Path: utzoo!utgpu!news-server.csri.toronto.edu!mailrus!cs.utexas.edu!usc!zaphod.mps.ohio-state.edu!unix.cis.pitt.edu!dsinc!netnews.upenn.edu!vax1.cc.lehigh.edu!cert.sei.cmu.edu!krvw
From: padgett%tccslr.dnet@UVS1.orl.mmc.com (A. Padgett Peterson)
Newsgroups: comp.virus
Subject: "The Kinetics of Computer Virus Replication" by Dr. Peter Tippett
Message-ID: <0006.9005251302.AA06957@ubu.cert.sei.cmu.edu>
Date: 24 May 90 20:20:49 GMT
Sender: Virus Discussion List <VIRUS-L@LEHIIBM1.BITNET>
Lines: 48
Approved: krvw@sei.cmu.edu


	Having had the opportunity to review this paper (22 pages), I
find it on one hand a very complex analysis, and on the other, an
overly simplistic approach to the situation.

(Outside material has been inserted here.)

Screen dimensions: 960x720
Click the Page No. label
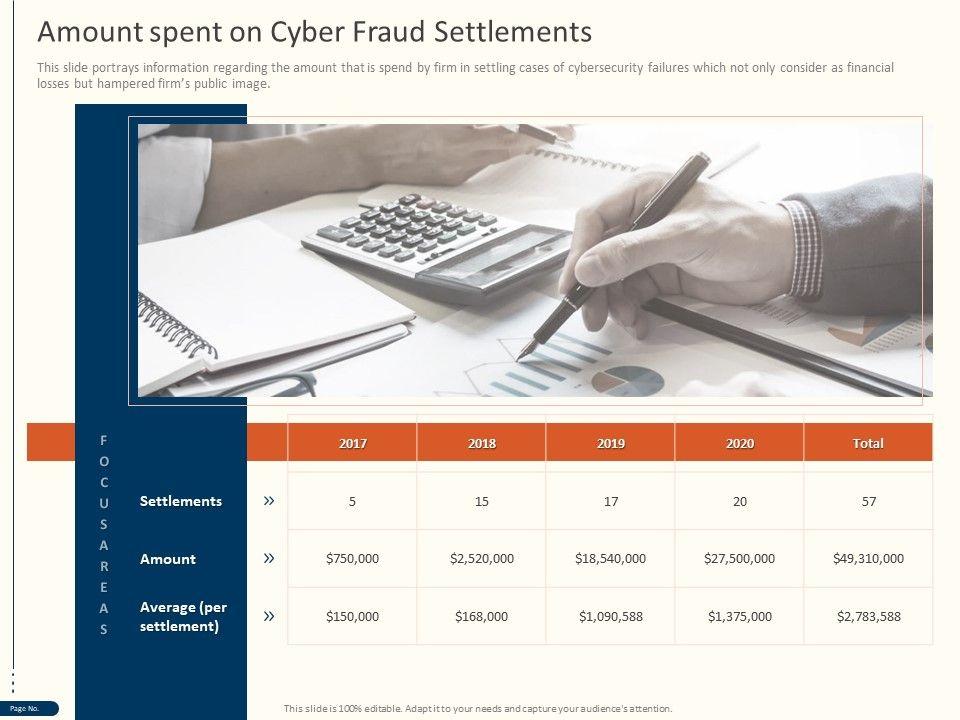point(27,708)
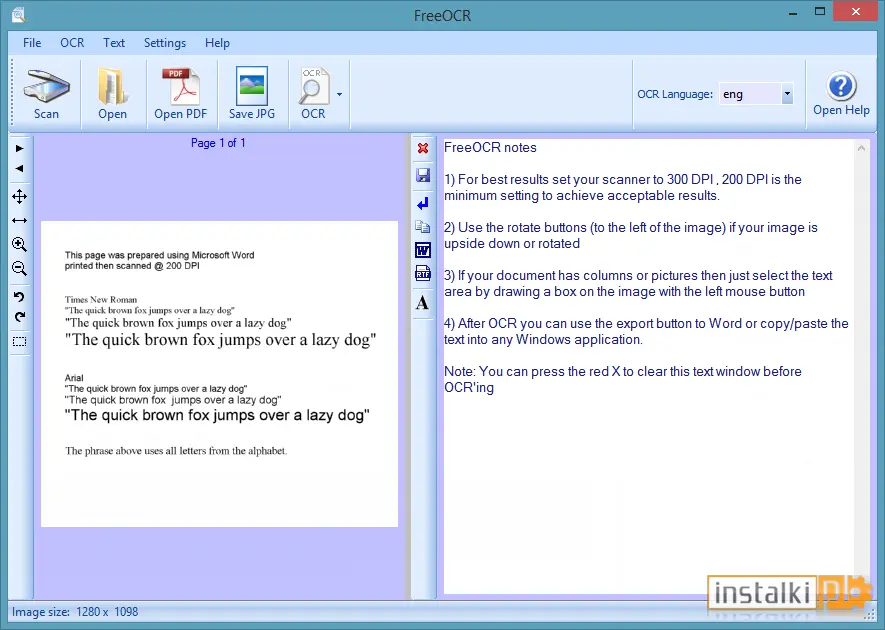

	As some confusion concerning the definition of "virus" and "worm"
(a worm can certainly have a trigger event), and the speed of PCs
(a 12 Mhz machine is not a 12 MIPS machine) indicate, the paper
is based on a few flawed assumptions.

	The most basic is that of Assumption #4 "The replication and
infection ... is essentially a binary process" (page 3) and the basis
of Equation #1 "...(infected) computers have more or less equal chance(s)
of causing infection of another...". Since the extrapolated rate of
increase of infections leads from this assumption, I cannot accept the
rest of the math though he does make some valid points. The simple
fact is that NOT all computers are equally likely to infect others.
Certainly, my office unit is far less likely to infect another than
that at HOMEBASE should it become infected. (Of course mine is somewhat
more likely to become infected).

	I would suggest that at least three separate classes of
computers is required: Source nodes (manufacturers and software developers),
Transit nodes (bulletin boards, "open" educational and corporate PCs),
and End nodes (most home and corporate units). The first two classes,
while able to widely spread infections through networks and modem
connections, are in the minority: 10% or 5,000,000 PCs (WAG). End nodes,
while they may exhibit some binary characteristics, would do so within
a relatively small domain ( <100 PCs).

	Additionally, viral dynamics would have to consider at least two
stages: slow leaps between nodes via type 1 or type 2 systems, and rapid
spread within an end node (type 3) which may follow a binary
progression for a short time.

	Finally, once the characteristics are recognized, detection
time is reduced within nodes and most nodes, lead by type 1 and 2,
will develop some form of "immunity" to that strain. Thus the curve
most likely will have two "knees", one at discovery by the global-
expert community, and one at discovery by the local-user communities.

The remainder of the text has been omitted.